Fan communities are finding ways to mobilize as activists. The fans of the TV show, Chuck, rallied behind their cancelled show and organized a “buycott”, going to Subway (the show’s main sponsor), buying sandwiches and leaving behind cards that said, “Chuck sent me”. The show survived, and grew. Jenkins points out that the fans needed to bring a public together, educate them, come up with tactics, and deploy them, all very rapidly. We’re seeing the emergence of groups monitoring copyright takedowns on YouTube, and a Harry Potter fanclub that’s organized 100,000 young people as “Dumbledore’s Army” to fight Proposition 8.
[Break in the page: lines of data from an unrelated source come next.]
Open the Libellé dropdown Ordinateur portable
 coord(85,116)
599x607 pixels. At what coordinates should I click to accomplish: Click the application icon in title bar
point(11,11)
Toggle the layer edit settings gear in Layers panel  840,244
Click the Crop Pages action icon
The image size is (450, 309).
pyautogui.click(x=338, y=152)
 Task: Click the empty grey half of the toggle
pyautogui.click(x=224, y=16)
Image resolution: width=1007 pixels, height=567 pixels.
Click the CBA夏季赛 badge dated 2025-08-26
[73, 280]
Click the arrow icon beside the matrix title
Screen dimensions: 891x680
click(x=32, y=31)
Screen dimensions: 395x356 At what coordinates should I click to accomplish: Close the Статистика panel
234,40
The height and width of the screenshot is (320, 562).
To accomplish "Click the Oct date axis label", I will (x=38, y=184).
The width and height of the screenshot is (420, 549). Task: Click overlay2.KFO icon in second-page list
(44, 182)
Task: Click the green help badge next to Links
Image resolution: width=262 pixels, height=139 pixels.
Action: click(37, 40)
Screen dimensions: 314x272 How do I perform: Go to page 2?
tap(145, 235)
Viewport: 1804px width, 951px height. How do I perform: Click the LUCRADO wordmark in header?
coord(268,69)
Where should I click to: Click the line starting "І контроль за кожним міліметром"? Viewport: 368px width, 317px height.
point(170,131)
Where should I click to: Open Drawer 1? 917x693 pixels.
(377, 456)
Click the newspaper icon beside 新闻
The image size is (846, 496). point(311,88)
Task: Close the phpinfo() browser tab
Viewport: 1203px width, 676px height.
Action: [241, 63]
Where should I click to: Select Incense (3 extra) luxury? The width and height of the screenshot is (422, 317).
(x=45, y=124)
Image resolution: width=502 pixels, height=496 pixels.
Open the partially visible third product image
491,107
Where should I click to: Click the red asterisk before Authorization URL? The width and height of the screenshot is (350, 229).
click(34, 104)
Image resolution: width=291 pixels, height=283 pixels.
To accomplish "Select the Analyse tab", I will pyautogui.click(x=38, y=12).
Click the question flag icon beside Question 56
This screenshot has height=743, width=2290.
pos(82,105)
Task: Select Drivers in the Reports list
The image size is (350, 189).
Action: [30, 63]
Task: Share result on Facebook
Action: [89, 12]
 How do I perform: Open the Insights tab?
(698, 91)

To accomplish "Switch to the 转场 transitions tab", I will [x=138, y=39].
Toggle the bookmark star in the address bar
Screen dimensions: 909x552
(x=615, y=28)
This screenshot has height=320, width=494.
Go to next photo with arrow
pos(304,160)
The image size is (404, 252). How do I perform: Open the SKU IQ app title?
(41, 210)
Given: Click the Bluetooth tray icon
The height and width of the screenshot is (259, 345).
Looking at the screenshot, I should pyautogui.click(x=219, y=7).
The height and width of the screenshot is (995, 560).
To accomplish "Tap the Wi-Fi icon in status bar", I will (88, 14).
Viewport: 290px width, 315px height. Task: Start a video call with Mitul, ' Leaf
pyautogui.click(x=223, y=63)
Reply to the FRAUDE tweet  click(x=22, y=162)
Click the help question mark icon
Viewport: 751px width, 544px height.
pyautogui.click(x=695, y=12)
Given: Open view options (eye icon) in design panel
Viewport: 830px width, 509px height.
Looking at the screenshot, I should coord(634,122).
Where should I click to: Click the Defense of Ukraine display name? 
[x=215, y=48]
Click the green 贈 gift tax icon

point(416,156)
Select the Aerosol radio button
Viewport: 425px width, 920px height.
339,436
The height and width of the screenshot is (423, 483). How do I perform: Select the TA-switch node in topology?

He looks at the spread of Susan Boyle’s remarkable performance on Britain’s Got Talent as a study in civic media and civil engagement. 170 million people have watched the video of her performance, roughly three times as many as watched the finale of American Idol. And these sorts of shows are an introduction to democracy in countries like China, where the idea of choosing between multiple candiates is a political novely.
Boyle’s story, Jenkins argues, teaches us that the model of “viral media” is wrong. Yes, her story spread via blogs, twitter, Wikipedia and Facebook. But it wasn’t viral – he forwarded it on to people for specific reasons, not involuntarily. And Susan Boyle became a deeply political figure, meaning something different to mothers or church groups than to karaoke communities and fashion blogs. The spread of this attention, faster than mainstream media could react, is an indication of what to expect in the future: demand will aggregate and dissipate before the mainstream media turns its attention to the phenomenon.
The emergence of these new communities and their new ways of engagement will ultimately be a boon for democracy, Jenkins argues. His project is to document the ways it happens, and his new book is going to focus on these questions.